== PROVIDED DATA ==
((
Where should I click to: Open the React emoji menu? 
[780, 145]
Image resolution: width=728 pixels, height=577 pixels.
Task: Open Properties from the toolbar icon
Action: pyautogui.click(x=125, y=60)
))
Without altering a single word, reproduce the entries above.

Where should I click to: Open the React emoji menu? 
[780, 145]
Image resolution: width=728 pixels, height=577 pixels.
Task: Open Properties from the toolbar icon
Action: pyautogui.click(x=125, y=60)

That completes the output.